Because chordoma is such a rare disease, and Switzerland is such a small country, Mosimann and Burger are looking beyond Swiss borders for clinical partners in this promising research. They are already collaborating with clinicians at the University Hospital Zürich and experts at Memorial Sloan Kettering Cancer Center in New York, but they hope to build a bigger international network of collaborators. As researchers discover new genetic changes in chordoma tumors, Mosimann and Burger hope to be able to quickly introduce them into zebrafish to see if they are sufficient and necessary for forming chordoma tumors. If tumors form, they can be used for drug testing, which could potentially inform treatment for chordoma patients with the same genetic changes in their tumors.
“Then, we can give this information to our collaborators in the clinic, who can apply this learning to treat their patients,” says Mosimann.
Contributing to building that network, in July 2016 Burger and Gianluca D’Agati, a graduate student in their lab, presented their findings at the Chordoma Foundation’s Fifth International Chordoma Research Workshop in Boston. That experience helped the team meet new collaborators, learn about other research, and generate new ideas for how their model can help advance chordoma research.

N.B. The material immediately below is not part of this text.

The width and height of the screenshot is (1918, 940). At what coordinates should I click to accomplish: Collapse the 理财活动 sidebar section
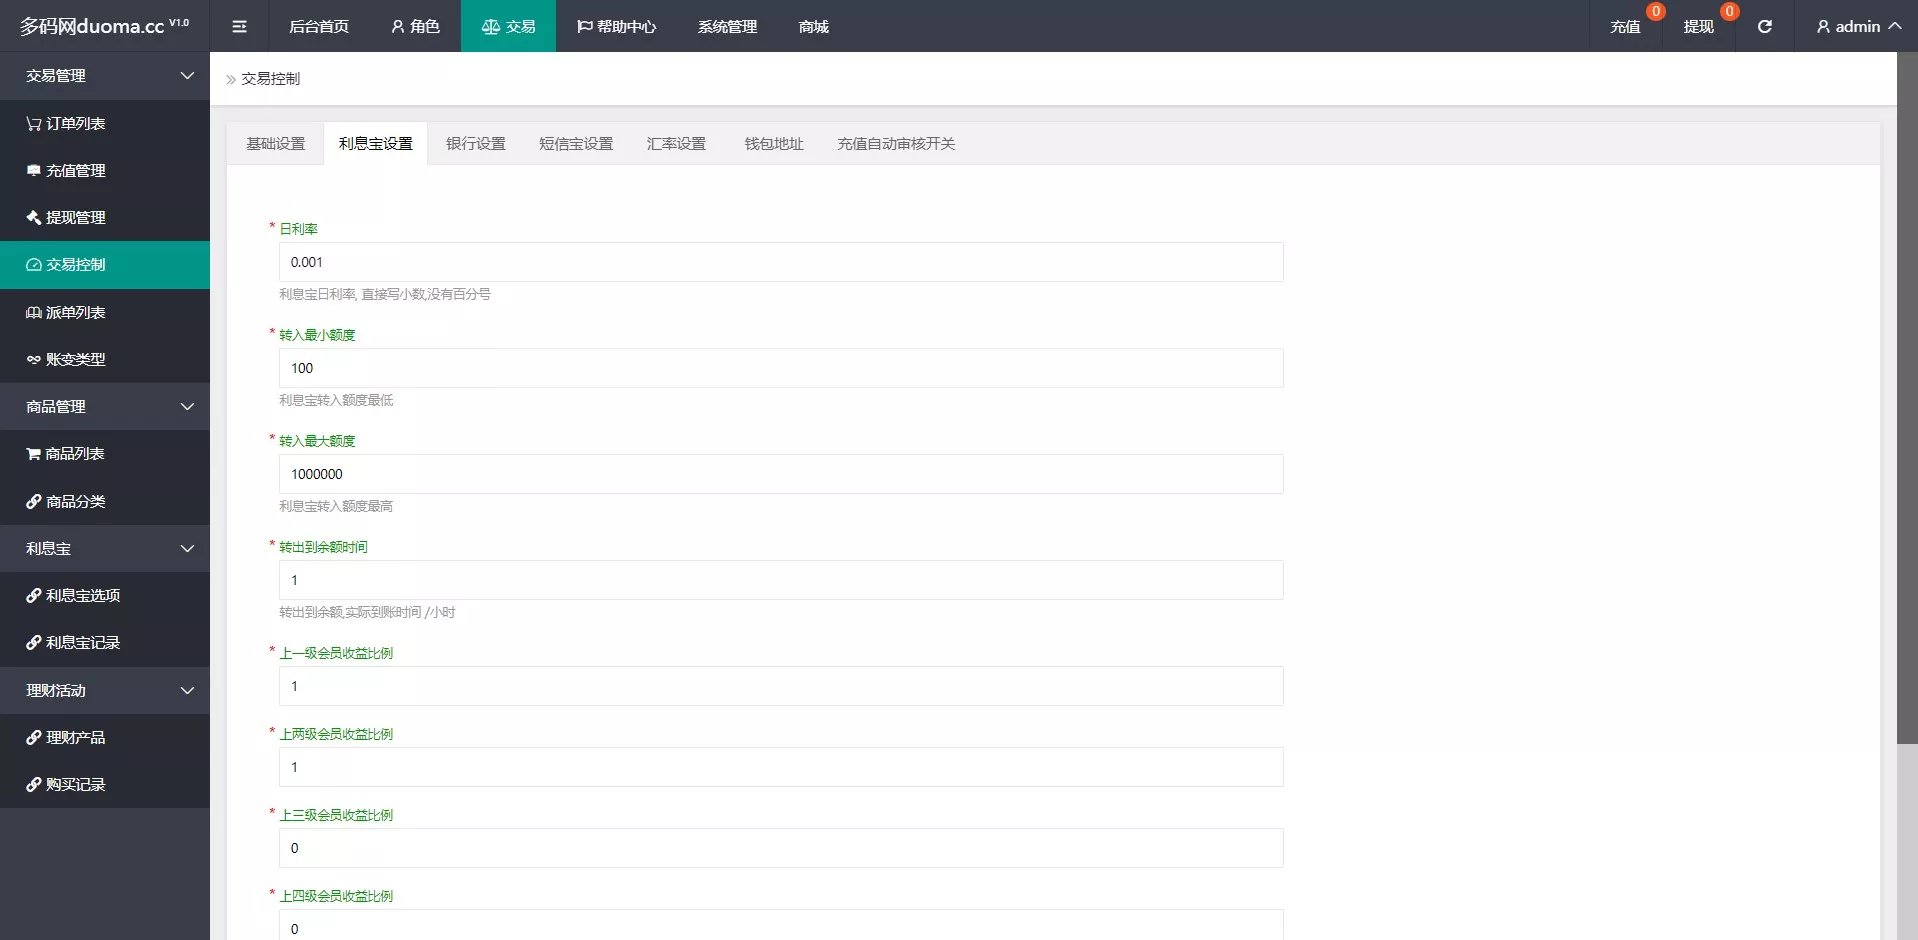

“As scientists working in the lab, this conference was extremely inspiring because it provided the perfect opportunity to connect with physicians and surgeons on the front lines of treating chordoma,” says Burger.
The team’s innovative approaches of combining clinical input with basic research in the zebrafish model to catch new molecular mechanisms of chordoma formation resonate widely in the community. In October 2016, Mosimann and Burger received a multi-year research grant from the Swiss Bridge Foundation. Of this grant, Mosimann says, “We feel especially honored as we are the very first zebrafish researchers to receive this prestigious award. We hope this will provide visibility to rare cancer research, including chordoma, and to the use of model organisms as a powerful bridge between basic and clinical research.”
Now, as Mosimann and Burger work to perfect their model, they are reaching out to the other researchers who want to join forces. “We’re excited to develop partnerships so we can hopefully make an even bigger splash.”